Member of the Alabama Senate from the 35th district
- Incumbent
- Assumed office November 7, 2018
- Preceded by: Bill Hightower

Member of the Alabama House of Representatives from the 105th district
- In office May 24, 2011 – 2018
- Preceded by: Spencer Collier
- Succeeded by: Chip Brown

Personal details
- Born: Grand Bay, Alabama, U.S.
- Party: Republican
- Spouse: Lisa
- Profession: Farmer

= David Sessions =

American politician

David R. Sessions is a Republican Party member of the Alabama Senate from the 35th district. He was previously a member of the Alabama House of Representatives from House District 105, which encompasses the southern portion of Mobile County, Alabama.

Sessions was elected to office on May 10, 2011, in a special election held to fill the legislative seat left vacant by the appointment of Spencer Collier to the Alabama Department of Homeland Security.
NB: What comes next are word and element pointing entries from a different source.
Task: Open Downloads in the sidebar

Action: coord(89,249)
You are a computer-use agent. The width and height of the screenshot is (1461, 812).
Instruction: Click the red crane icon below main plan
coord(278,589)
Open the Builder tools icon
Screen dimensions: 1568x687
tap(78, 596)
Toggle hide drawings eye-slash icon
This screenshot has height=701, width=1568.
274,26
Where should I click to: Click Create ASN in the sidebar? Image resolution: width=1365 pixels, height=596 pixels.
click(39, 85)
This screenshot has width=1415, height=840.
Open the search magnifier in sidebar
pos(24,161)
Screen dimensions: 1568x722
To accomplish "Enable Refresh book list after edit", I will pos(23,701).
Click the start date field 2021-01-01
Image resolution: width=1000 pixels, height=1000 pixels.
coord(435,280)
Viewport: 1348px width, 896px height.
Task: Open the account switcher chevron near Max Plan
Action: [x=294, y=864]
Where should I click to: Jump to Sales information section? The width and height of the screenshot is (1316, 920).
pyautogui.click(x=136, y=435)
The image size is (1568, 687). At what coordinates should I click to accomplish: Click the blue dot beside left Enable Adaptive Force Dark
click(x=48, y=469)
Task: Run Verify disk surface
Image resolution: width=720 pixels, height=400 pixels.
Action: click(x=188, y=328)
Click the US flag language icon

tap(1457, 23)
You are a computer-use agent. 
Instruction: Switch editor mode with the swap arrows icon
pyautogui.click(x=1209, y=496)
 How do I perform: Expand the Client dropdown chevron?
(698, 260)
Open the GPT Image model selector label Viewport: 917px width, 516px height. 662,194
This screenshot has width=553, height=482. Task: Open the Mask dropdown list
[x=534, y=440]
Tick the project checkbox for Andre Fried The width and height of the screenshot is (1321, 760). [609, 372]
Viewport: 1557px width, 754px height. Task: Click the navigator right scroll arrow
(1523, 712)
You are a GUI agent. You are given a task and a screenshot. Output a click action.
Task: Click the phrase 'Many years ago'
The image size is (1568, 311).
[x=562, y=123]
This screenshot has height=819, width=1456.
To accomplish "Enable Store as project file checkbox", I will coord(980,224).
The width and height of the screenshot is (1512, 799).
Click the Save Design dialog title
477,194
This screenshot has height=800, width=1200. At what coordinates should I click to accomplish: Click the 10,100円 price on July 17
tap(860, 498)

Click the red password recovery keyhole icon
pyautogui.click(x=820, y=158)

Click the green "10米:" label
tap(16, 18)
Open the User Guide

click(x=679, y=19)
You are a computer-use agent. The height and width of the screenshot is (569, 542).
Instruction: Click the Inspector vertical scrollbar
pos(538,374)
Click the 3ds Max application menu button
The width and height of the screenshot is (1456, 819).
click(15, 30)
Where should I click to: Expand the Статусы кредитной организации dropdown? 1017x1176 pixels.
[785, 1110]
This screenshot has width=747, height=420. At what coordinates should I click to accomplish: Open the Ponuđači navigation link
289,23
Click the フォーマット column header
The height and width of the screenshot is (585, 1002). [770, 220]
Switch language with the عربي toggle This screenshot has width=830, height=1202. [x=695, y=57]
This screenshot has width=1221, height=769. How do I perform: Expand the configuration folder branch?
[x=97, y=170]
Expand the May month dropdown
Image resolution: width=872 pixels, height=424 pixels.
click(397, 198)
In 2012, Sessions was appointed to the House Committee on Boards, Agencies, and Commissions, the Committee on Education Policy, and the Committee on County and Municipal Government.
For the 2014 legislative session he was named to the House Agriculture and Forestry Committee and in 2015 became chairman of the committee.

Sessions is a lifelong resident of Grand Bay, Alabama, where he operates a farming business with his brother. He is married to the former Lisa M. Driskell.